Five of us visited on Day 3. Ultramodern, open/high-ceiling, strikingly decorated with a white and red-orange motif, nicely contrasted with black linen napkins. Unlike other restaurants in the area, tables are not too close together, acoustics lend themselves nicely to private conversation. JD, our waiter, was a pleasure. Incredibly enthusiastic, he carefully pushed and pulled us to order the “right” items. So we were optimistic at first.
JD sold us on the night’s appetizer, a very special grilled octopus. Then he came back to give us the sad news that they ran out. We joked that the chef should come out and personally apologize. He did, lol. Unfortunately, as great as the service was the food turned out to be typical of other Patina establishments. It looked pretty to the eyes but just did not deliver in quality and flavor. The five of us ordered five appetizers, five dinners, and all 7 desserts. We all wanted to taste each other’s dishes. But since the portion sizes were microscopic (Hey JD, next time upsell on ordering extra) we went ahead and each took 1-2 bites of each dish and passed it to the next person. The plates barely made it once around the table.
Appetizers included the maryland crabcake, crusted (fried) oysters with a thai peanut sauce, peekytoe crab on tempura potato, blackcod in a miso sauce with a fried quail egg (pictured), and a carpaccio of bigeye tuna with macadamia nuts and coconut milk. The portions on all were microscopic despite prices into the teens on each. The miso cod was the best of the group; very flavorful sauce without it being too sweet as often occurs with miso sauces.
Mains were Sauteed Skate (Pictured: greasy, way too salty), Steamed turbot (nice flavor, too salty), seared scallops with shortrib ravioli, (scallops were slightly overcooked, ravioli was too salty and did not pair well) flatiron steak, (tasteless, not a good sear) and the signature snapper (wrapped in “paper,” pictured) that tasted of ginger and not much else.

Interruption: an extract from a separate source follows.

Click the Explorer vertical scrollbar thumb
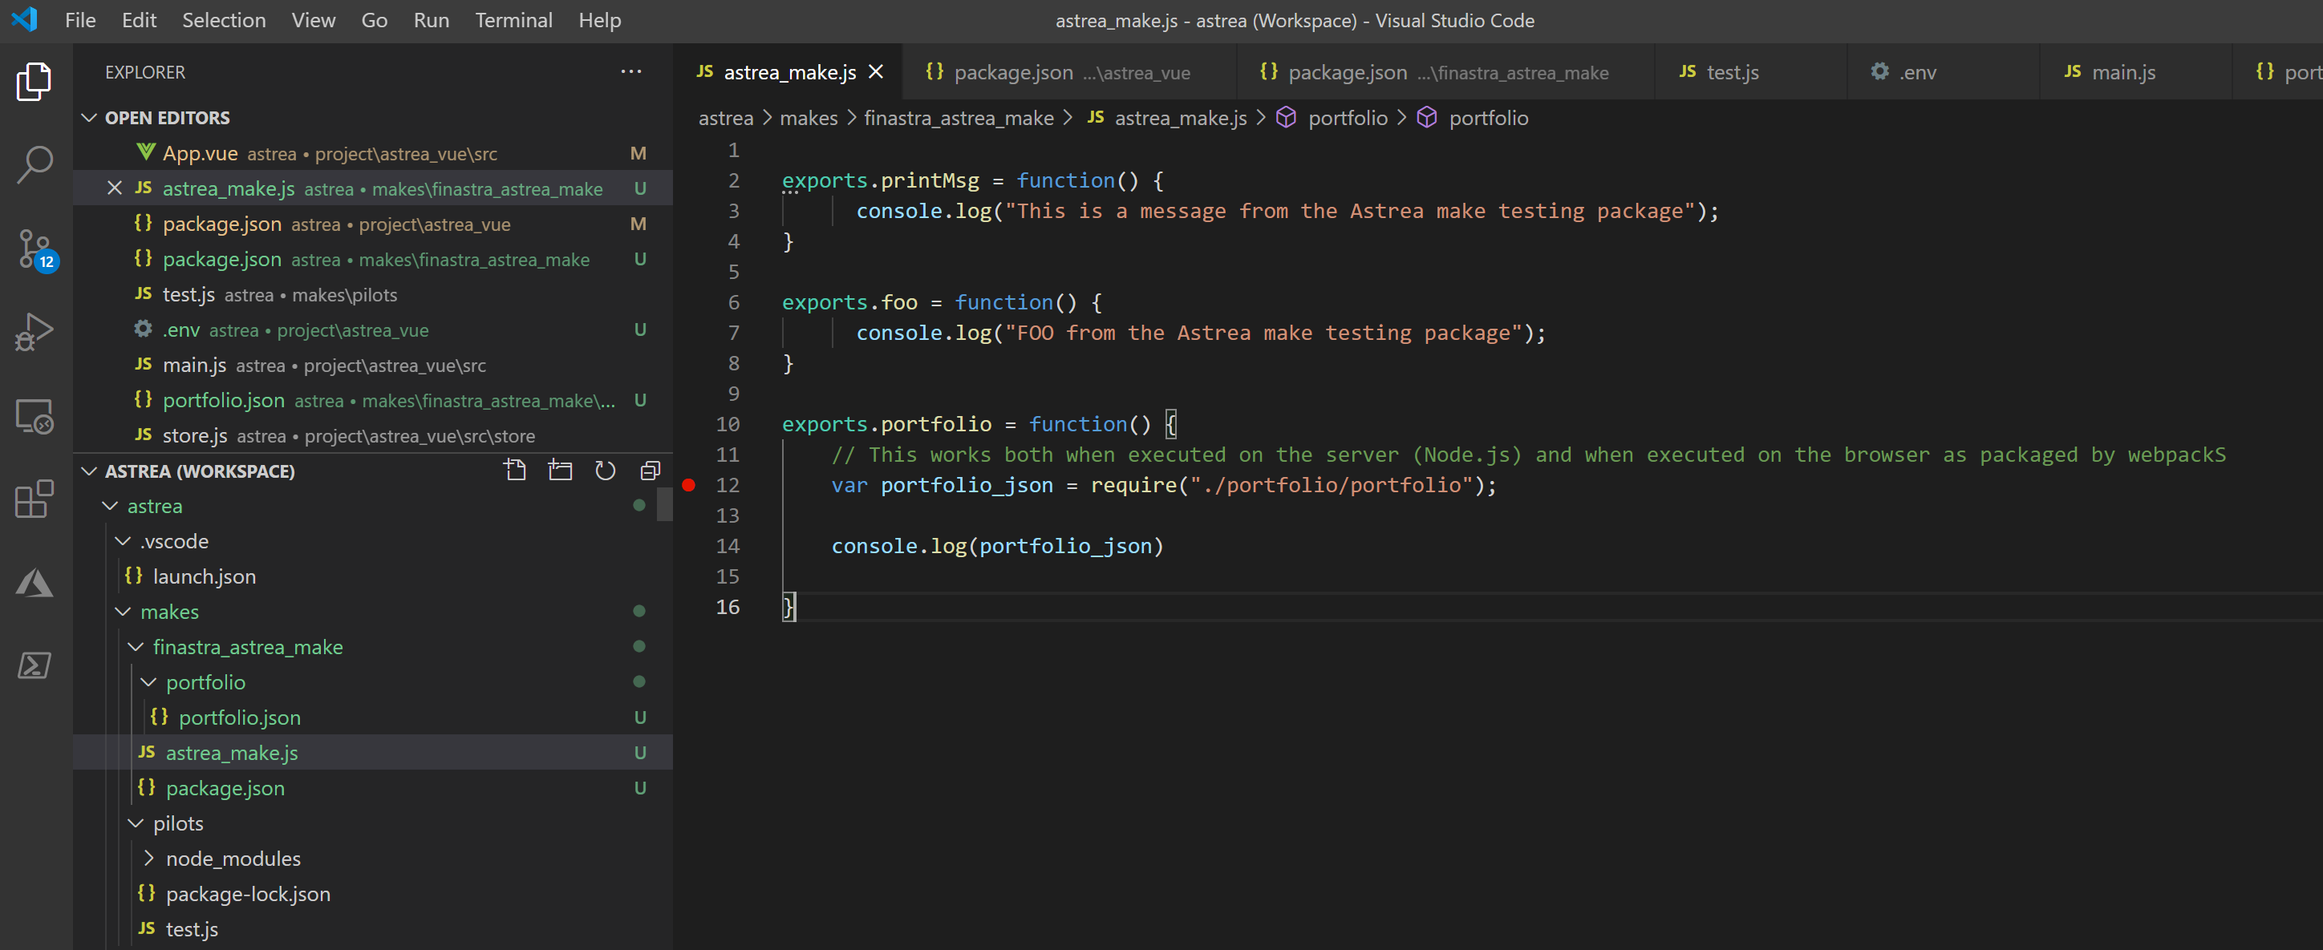 click(665, 504)
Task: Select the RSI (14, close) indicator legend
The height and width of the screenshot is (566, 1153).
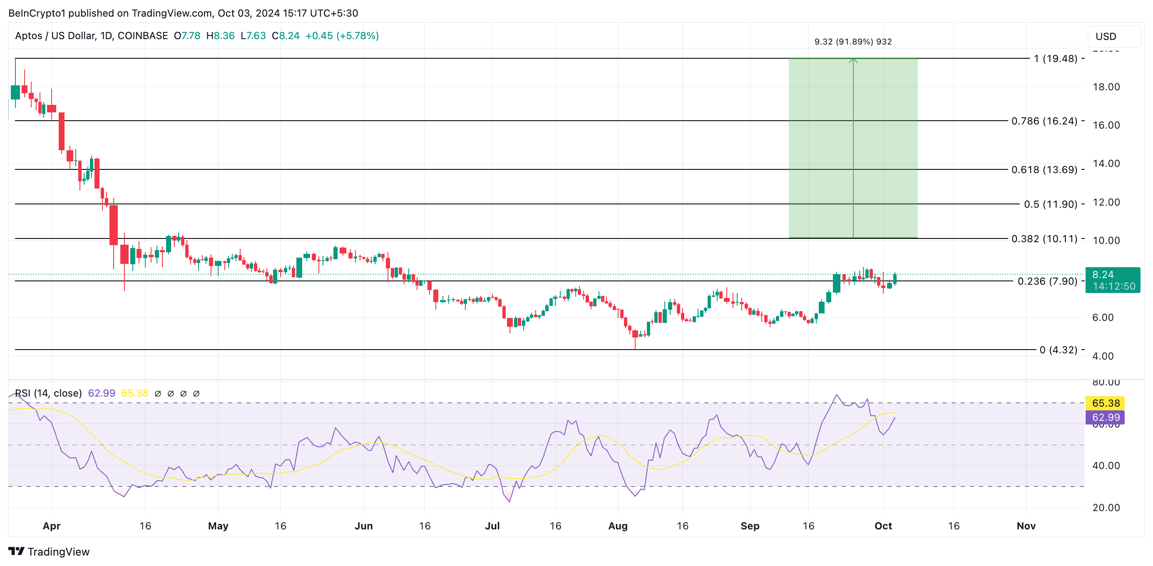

At that point, with every drop of food gone we were all quite hungry and were debating on going out to another place for dinner or just ordering all the desserts. We went for the desserts. We ordered all seven, and none were particularly memorable or that good.
The punchline was the bill. They actually overcharged us by $170. The overcharge was comprised of two orders of octopus that we never received, a mischarge for a much more expensive bottle of champagne versus the one we ordered, plus they charged us corkage on 4 bottles of wine at $20 each. We had actually only brought 2 bottles of wine, and I had gotten a phone quote of $10 corkage with it waived for each bottle purchased. And doesn’t the Patina group have a no-corkage policy in general? On the champagne, they told us they brought us the more expensive bottle but would honor the lower charge since we ordered the cheaper one. Actually, they really did bring the cheaper one. That kind of put us off.
Sadly, I am looking at the itemized bill one more time as I write this blog, and it appears they did not remove the two charges for the octopus ($18) and there is still a $20 corkage. Not cool.